Wojciech Stępniewski: Będziemy walczyć do końca

Początek sezonu nie jest udany dla zawodników Unibaksu Toruń, którzy po trzech meczach mają na swoim koncie zaledwie jedno zwycięstwo. Prezes Wojciech Stępniewski zapewnił, że jego zespół w każdym meczu będzie walczyć o wygraną.

W toruńskim klubie wyciągnięto wnioski po ostatnim pojedynku z zielonogórzanami na MotoArenie. - Wyciągnęliśmy wnioski z pewnych rzeczy i mamy nadzieję, że to przyniesie skutki. Nie chcę w tej chwili szczegółowo o tym mówić. Kibice na pewno kilka rzeczy zauważą sami. Zastanowimy się np. nad zmianą ustawienia par - powiedział sternik Unibaksu Toruń.
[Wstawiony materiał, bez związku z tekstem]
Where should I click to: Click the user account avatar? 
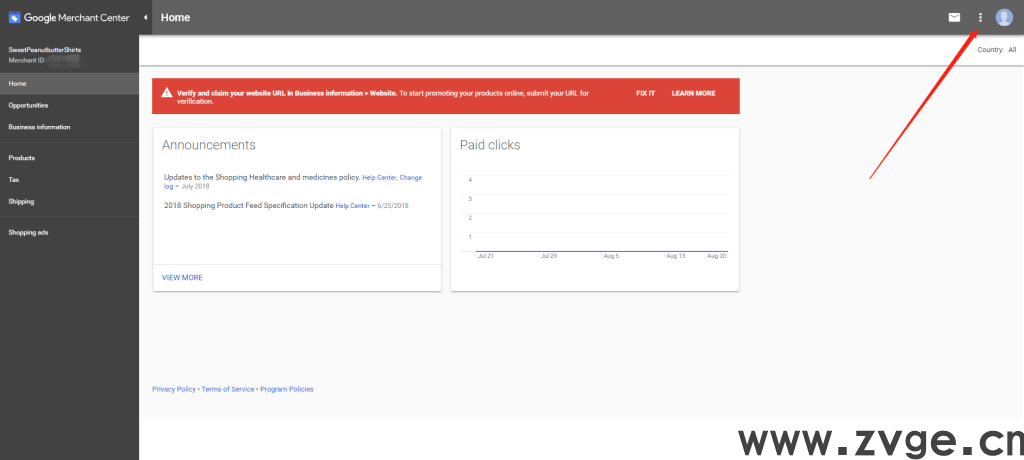1004,17
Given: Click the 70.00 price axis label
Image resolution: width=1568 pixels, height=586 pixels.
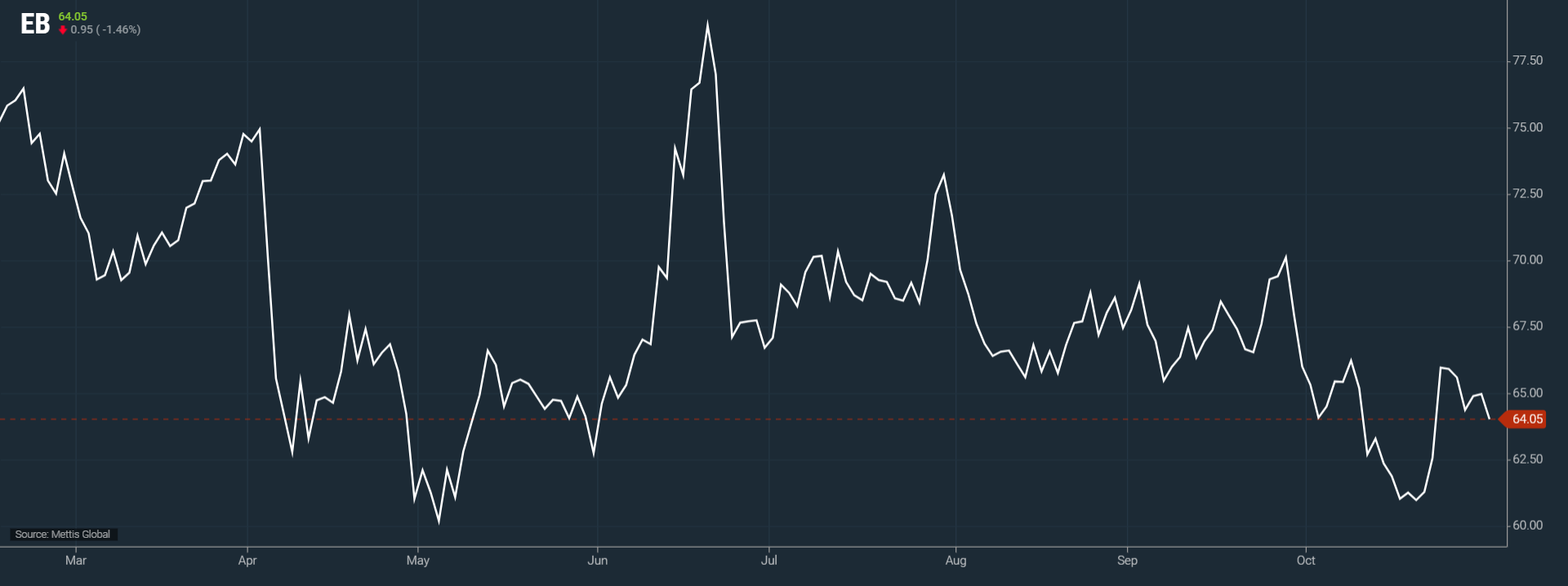Looking at the screenshot, I should coord(1527,260).
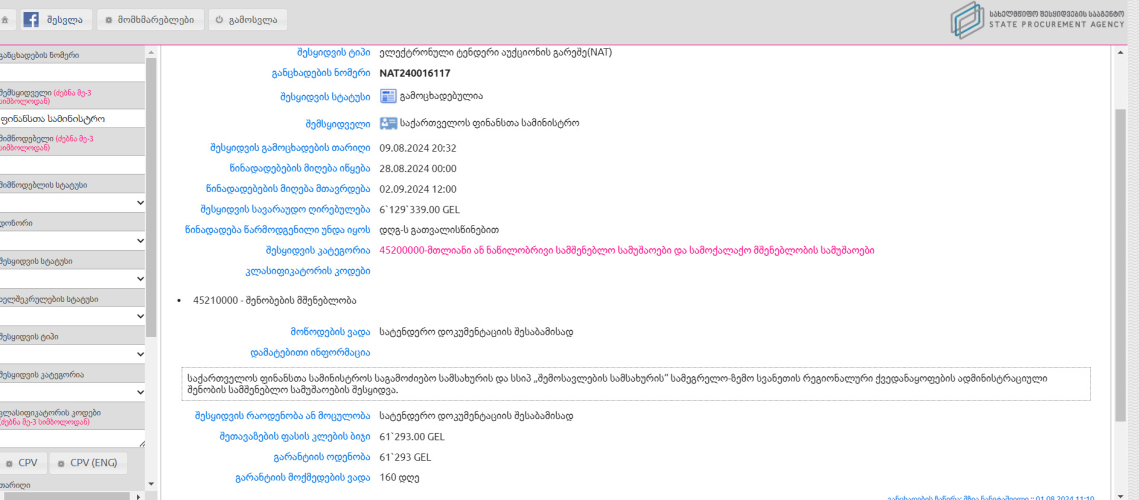Open the შესყიდვის სტატუსი dropdown

click(72, 278)
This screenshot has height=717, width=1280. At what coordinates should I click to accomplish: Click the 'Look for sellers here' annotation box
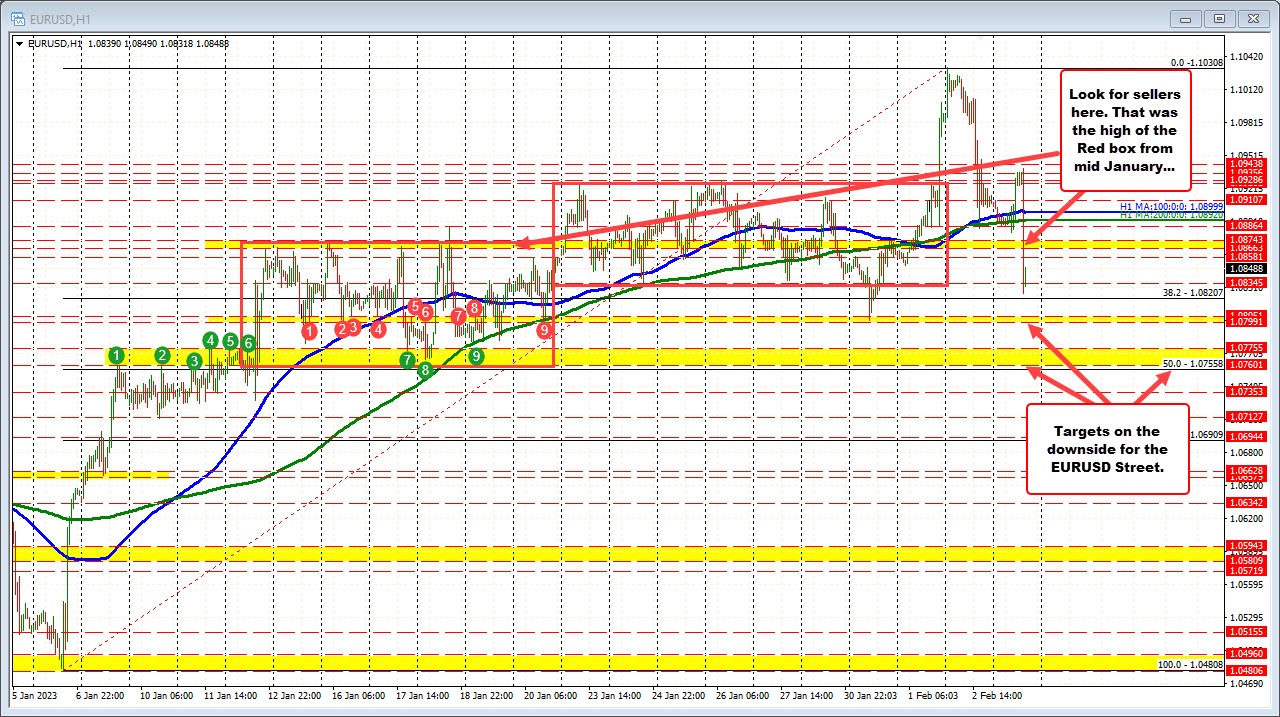1123,129
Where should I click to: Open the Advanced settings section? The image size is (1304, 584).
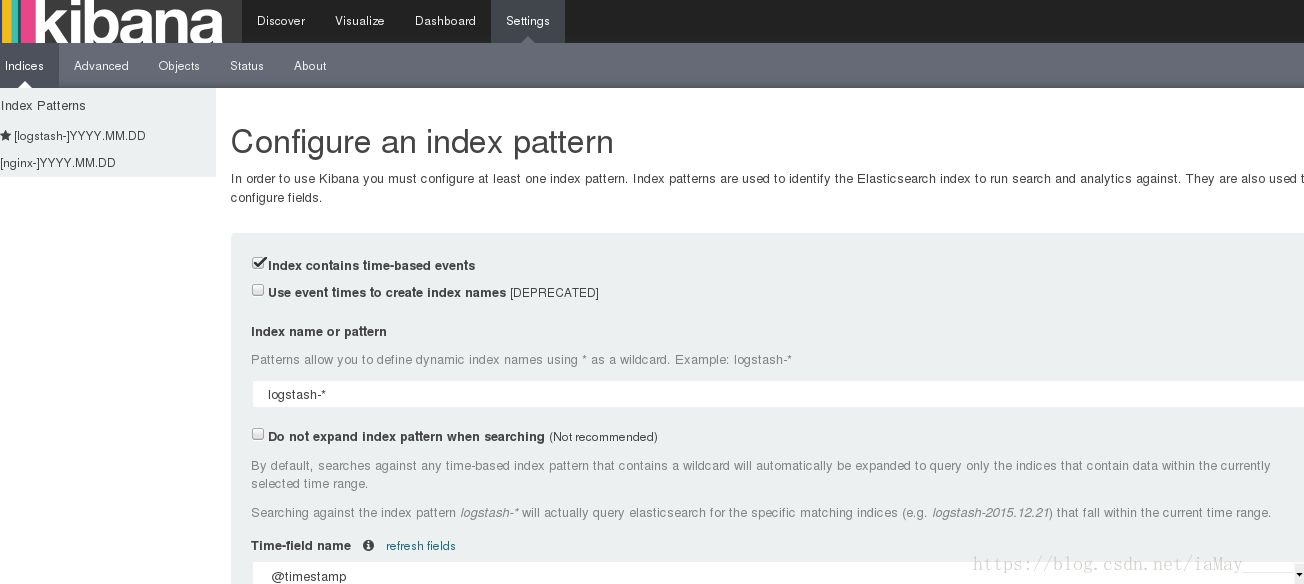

Wysoka przegrana w Gorzowie, a także porażka na swoim stadionie ze Stelmet Falubazem Zielona Góra sprawiają, że torunianie mają niewielkie szanse na wywalczenie punktów bonusowych w rywalizacji z tymi drużynami. - Recepta na to jest tylko jedna - wygrywać w każdym meczu. Wszędzie, nawet np. w Tarnowie. Skoro Falubaz potrafił wygrać w Toruniu, to równie dobrze my możemy go pokonać w Zielonej Górze. Przypominam zresztą sezon 2008, kiedy przyjechał do Torunia Złomrex Włókniarz Częstochowa i nas rozgromił do 34. Potem my zdobyliśmy mistrzostwo, a częstochowianie nie mieli nawet medalu. To jest tak przewrotny sport, że nie można nikogo od razu skazywać na porażkę albo przypisywać mu sukcesu. Czy ktoś mógłby np. przypuszczać, że Tomasz Gollob zdobędzie trzy punkty na własnym torze w meczu z Rzeszowem? - twierdzi prezes Wojciech Stępniewski.
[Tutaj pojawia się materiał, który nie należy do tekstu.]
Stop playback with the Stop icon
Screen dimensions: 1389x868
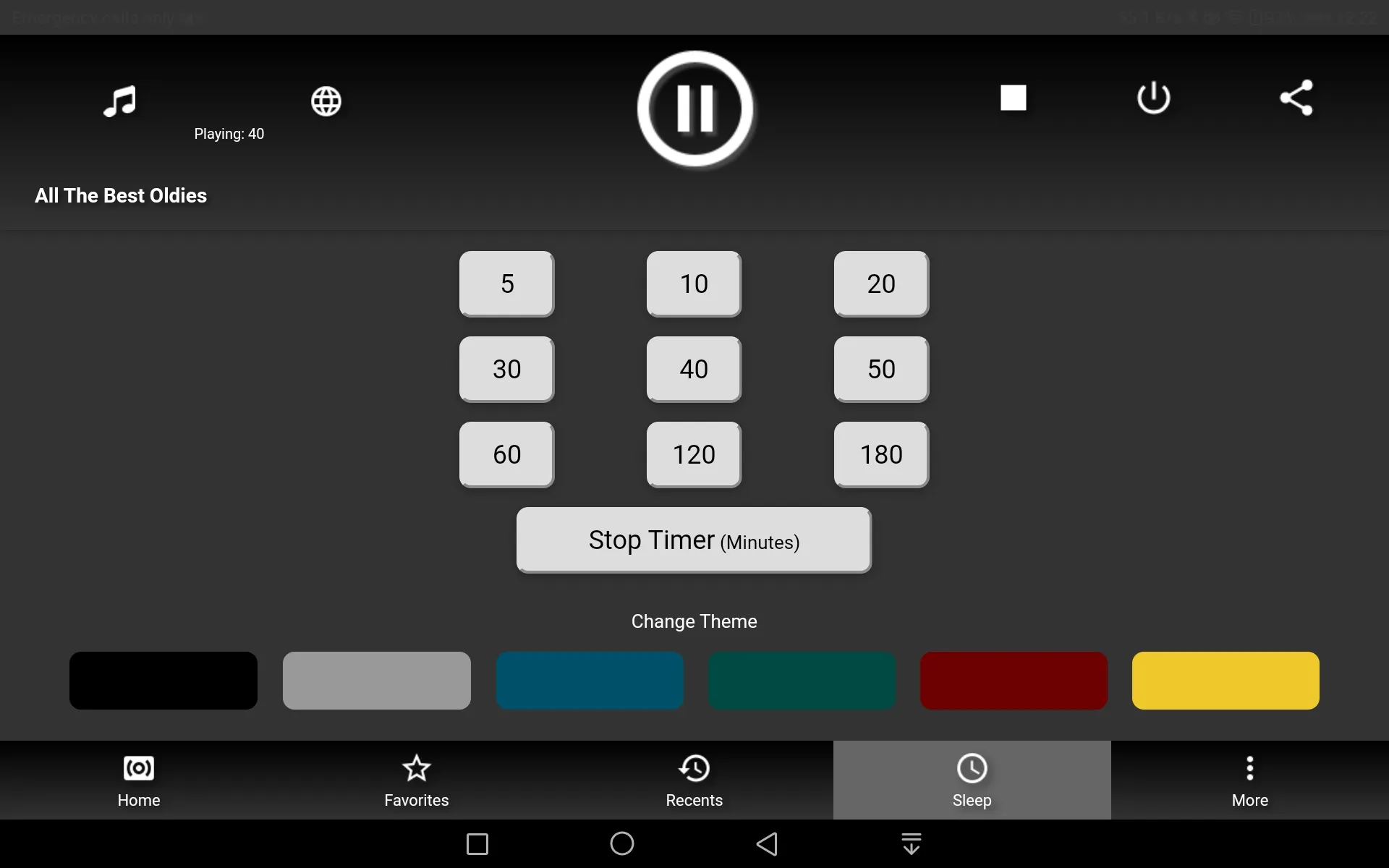point(1013,97)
W najbliższym meczu Enea Ekstraligi Unibax Toruń zmierzy się na wyjeździe z PGE Marmą Rzeszów. Oba zespoły bardzo potrzebują ligowych punktów. - Sezon jest długi. Będziemy walczyć do końca. Rzeszów też ma problemy - przegrał w Gdańsku i Gorzowie, mimo że Gollob ze Zmarzlikiem zdobyli łącznie tylko osiem punktów - zakończył.